▶ [Document passage]:
****
The three countries that experience the highest 5-year economic loss from the scenario are the United States $1.1trn, followed by China $470bn and Japan $200bn. The recovery time for individual countries or regions depends on the structure of their economy, exposure levels and resilience.
Cyber attacks continue to threaten businesses and governments, with year-on-year costs around maintenance, prevention, and response to attacks increasing. Cyber remains a risk that has the potential to affect all areas of society, as it is both a complex and connected risk impacting areas such as supply chains and geopolitics.
Cyber insurance is a growing market, estimated at just over $9bn in Gross Written Premiums last year, and forecast to hit between $13bn and $25bn by 2025. However this still represents a small portion of the potential economic losses that businesses and society face.
“We are committed to building resilience around systemic risk and the risk scenario released today highlights the important role of insurance in supporting and protecting customers against the potential threat cyber poses to businesses and society.
“The global interconnectedness of cyber means it is too substantial a risk for one sector to face alone and therefore we must continue to share knowledge, expertise and innovative ideas across government, industry and the insurance market to ensure we build society’s resilience against the potential scale of this risk.”
****
▶ [Data for analysis]:
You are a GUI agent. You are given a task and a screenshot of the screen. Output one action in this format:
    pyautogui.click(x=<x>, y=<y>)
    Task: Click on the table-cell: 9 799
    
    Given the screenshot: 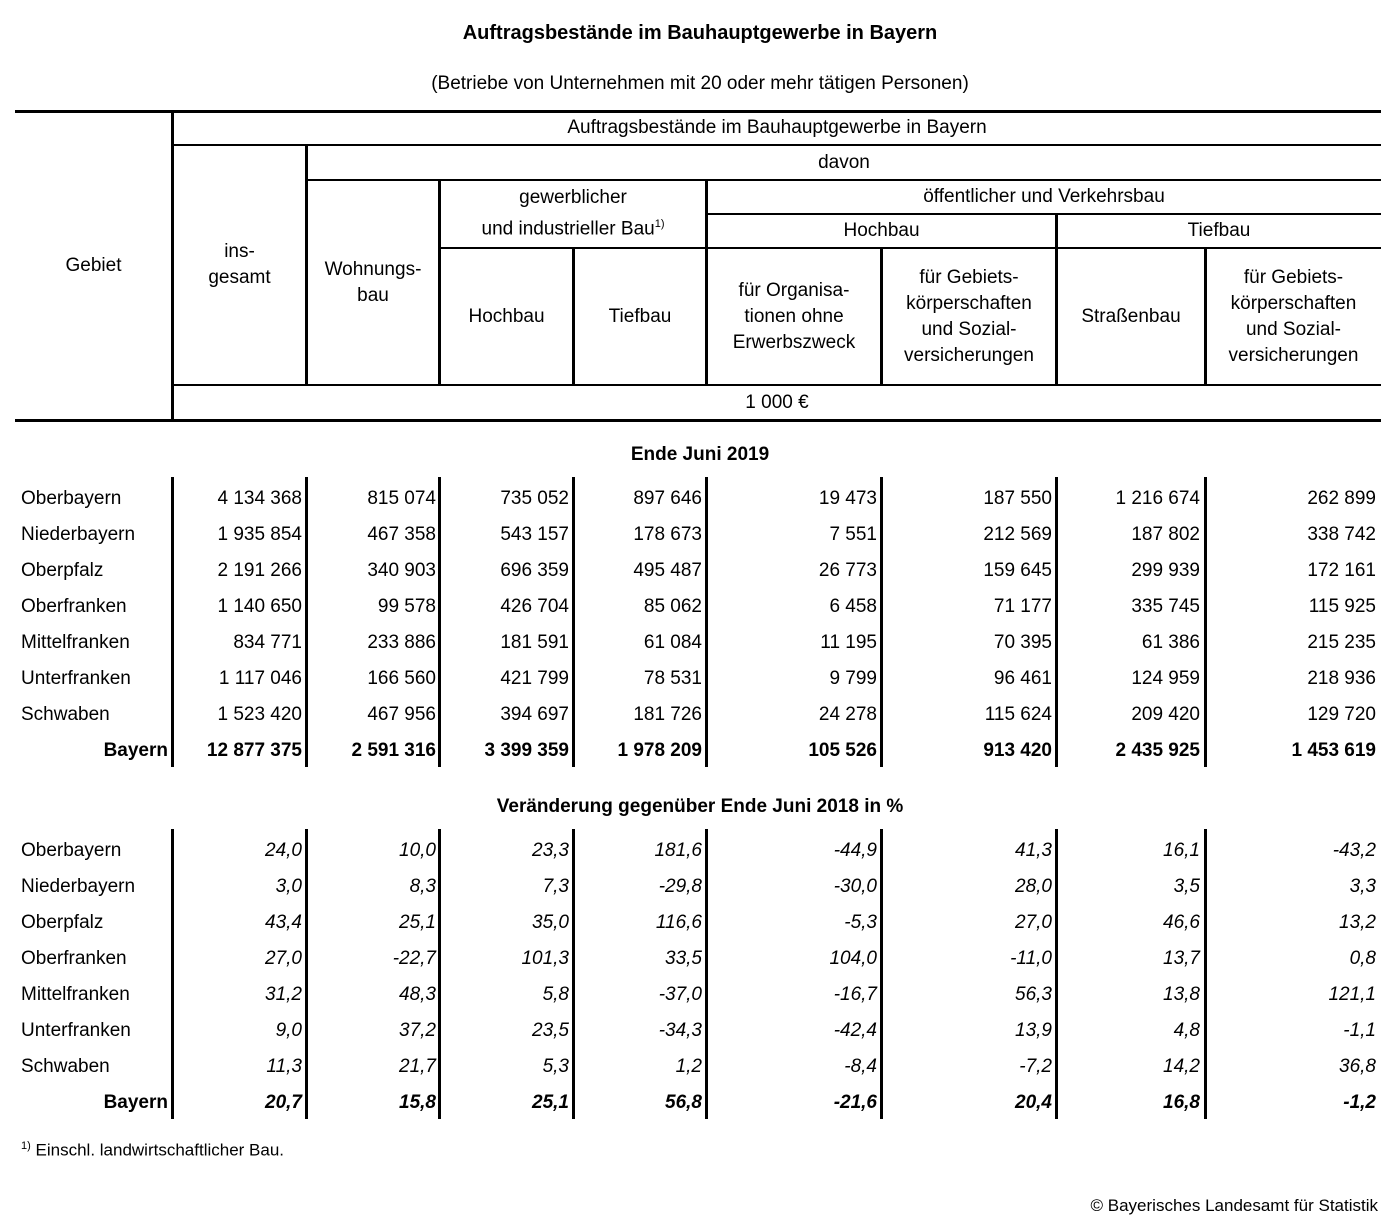 What is the action you would take?
    pyautogui.click(x=853, y=678)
****
▶ [Tasks to carry out]:
#1 According to the cyber risk passage, which three countries experience the highest 5-year economic loss from the scenario?
#2 Render this sentence from the cyber risk passage in French: "However this still represents a small portion of the potential economic losses that businesses and society face."
#3 Transcribe the cyber risk passage from "The three countries" to "chains and geopolitics.".

▶ [Results for each task]:
#1 The United States ($1.1trn), China ($470bn) and Japan ($200bn).

#2 Cependant, cela ne représente encore qu'une petite partie des pertes économiques potentielles auxquelles les entreprises et la société sont confrontées.

#3
The three countries that experience the highest 5-year economic loss from the scenario are the United States $1.1trn, followed by China $470bn and Japan $200bn. The recovery time for individual countries or regions depends on the structure of their economy, exposure levels and resilience.
Cyber attacks continue to threaten businesses and governments, with year-on-year costs around maintenance, prevention, and response to attacks increasing. Cyber remains a risk that has the potential to affect all areas of society, as it is both a complex and connected risk impacting areas such as supply chains and geopolitics.